2020年3月に始まった特例貸付は、「緊急小口資金」(最大20万円)と「総合支援資金」(最大180万円)の2種類あり、新型コロナの影響で収入が減少したことが条件。昨年9月まで、無利子・保証人不要で1世帯あたり最大計200万円借りることができた。
県社協によると県内の貸し付けは約23万8千件で総額約878億8千万円、横浜市内は約8万5千件で324億5千万円だった(※県社協扱いは除く)。住民税が非課税の世帯などは申請すれば返済が免除され、収入状況などによって猶予する制度もある。

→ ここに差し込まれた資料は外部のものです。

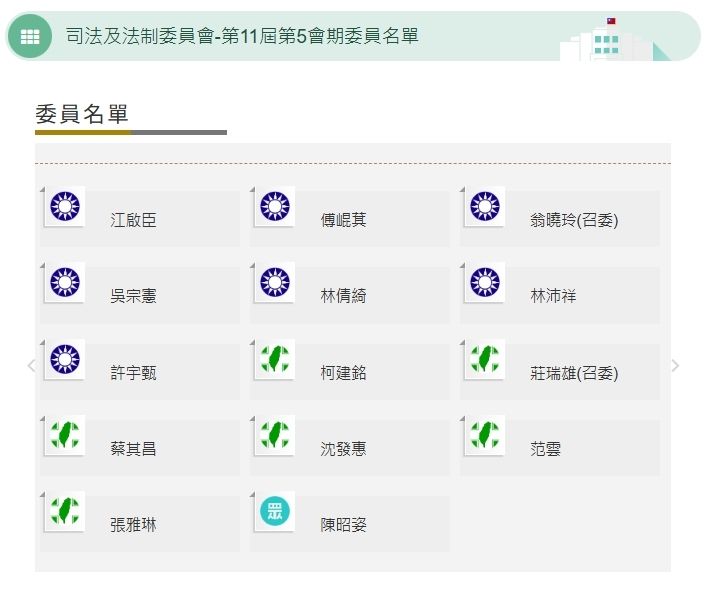Click the 委員名單 section heading

[82, 114]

このうち1月から返済となる対象は、特例貸付が始まってから21年3月までに申請された緊急小口と総合支援の初回貸付の約16万7千件。4月末現在で、返済免除は約5万件で、すでに返済を終えた件数などを除くと、返済義務が生じたのは約11万2千件となる。
この中で実際に入金があったのは5万3千件(市内は推計約1万6千件)で、全体の3割強だった。免除や猶予手続きがないまま返済されていないケースは約6万件にのぼる。市内の件数は推計で約3割を占めるという。
厚生労働省はこうした状況を受け、5月に返済免除の対象拡大を決定。課税世帯でも、様々な支援につなげた上で「返済は困難」と判断されれば免除となる。
県社協担当者は、免除や猶予について再度、周知を図るとともに、「本当に困っている人を把握し、速やかに自立支援などにつなげるかが重要な役割になってくる」と話す。
今後は個人への聞き取りで状況を確認し、個々のケースに合わせた対応を検討するとした。
一方で返済能力があるにもかかわらず返済しない人も一定数いるとして、「状況確認を行い、強く償還指導していく」と力を込めた。